NO COMÍ NI UN PLATO DE COMIDA EN PARIS
Al día siguiente tuvimos que ir al aeropuerto de Orly
para recoger mis maletas ya que mi salida a España sería de otro aeropuerto: Le
Bourget. En el traslado de ida y vuelta tuvimos oportunidad de seguir admirando
la ciudad. Al regreso recorrimos el
Campo Marte, visitamos la Torre Eiffel, pasamos a recoger el maletín de Julio
paseando más por la zona del barrio Latino donde aprovechamos para meternos a
un café con nuestra bolsa de pan y queso para almorzar a eso de las tres de la
tarde y luego nos dirigimos a recorrer la Plaza de la República. Desde allí nos fuimos a la estación de París Norte del
tren -Gare du Nort- de donde Julio partió a Bruselas a las siete de la noche. Poco
antes que subiera al vagón comentamos riéndonos que habíamos estado en una
ciudad cuya comida era considerada la mejor del mundo y no habíamos comido un
solo plato… Nos despedimos agotados pero felices de haber caminado todo lo que
pudimos por París sabiendo que en pocos meses nos volveríamos a ver en Lima.
Efectivamente,
a inicios
de 1971 Julio regresó a Lima y poco
después se casó con Teresa. Yo fui uno de los testigos del matrimonio civil una
mañana de abril en la municipalidad de Magdalena. Dieciséis meses después Ana
María y yo nos casamos también. Mantuvimos la amistad de siempre, aunque la
dedicación a las familias que ambos formamos y los compromisos laborales,
aumentados en mi caso por la intensidad del compromiso político en los años
posteriores, determinaron que nuestros encuentros no fueran tan seguidos como
hubiésemos ambos querido. Sin darnos cuenta algunas veces pasamos un año sin
vernos. Como para ilustrar
lo que digo recuerdo que cuando los visitamos
para saludarlos por la llegada de la segunda hija nos encontramos con que
acababa de nacer la tercera.
Abril 1971, de derecha a izquierda Teresa Arrellano, R.P. Luis Velaochaga que bendijo el matrimonio, Julio Da Silva y yo |
Lamentablemente antes de los 50 años tuvo problemas cardiacos y en los
años finales de la década de los 80 fue operado del corazón. El día que fuimos a visitarlo a la clínica, aun seguía en
Cuidados Intensivos y justamente estábamos acompañando a Teresa en el pasillo
cuando vimos que lo sacaban en camilla con dirección a su habitación. Al
vernos levantó una mano con el dedo pulgar en alto.

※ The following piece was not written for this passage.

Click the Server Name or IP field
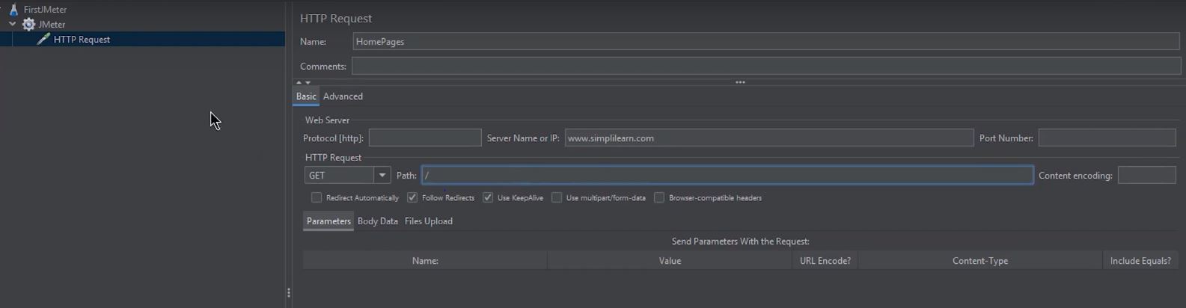 [768, 138]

En ese momento mi mente me trasladó a la torre de la
catedral de Notre Dame en París casi 20 años antes y adiviné la sonrisa franca
de mi amigo, detrás de la máscara que le cubría nariz y boca.
Aunque se repuso y siguió trabajando en los siguientes
años, Julio sabía que no tendría una larga vida. Lo asumió sin dramatismos y
mantuvo el espíritu alegre que lo caracterizó desde joven. He dicho antes que
era esencialmente un hombre bueno. Como para hacerlo evidente algunos años
después, en 1994, Julio que había nacido un 25 de diciembre falleció un Viernes
Santo. En estos días se cumplirán 20 años de su partida, pero quedó presente
para siempre en la memoria de su familia y sus amigos.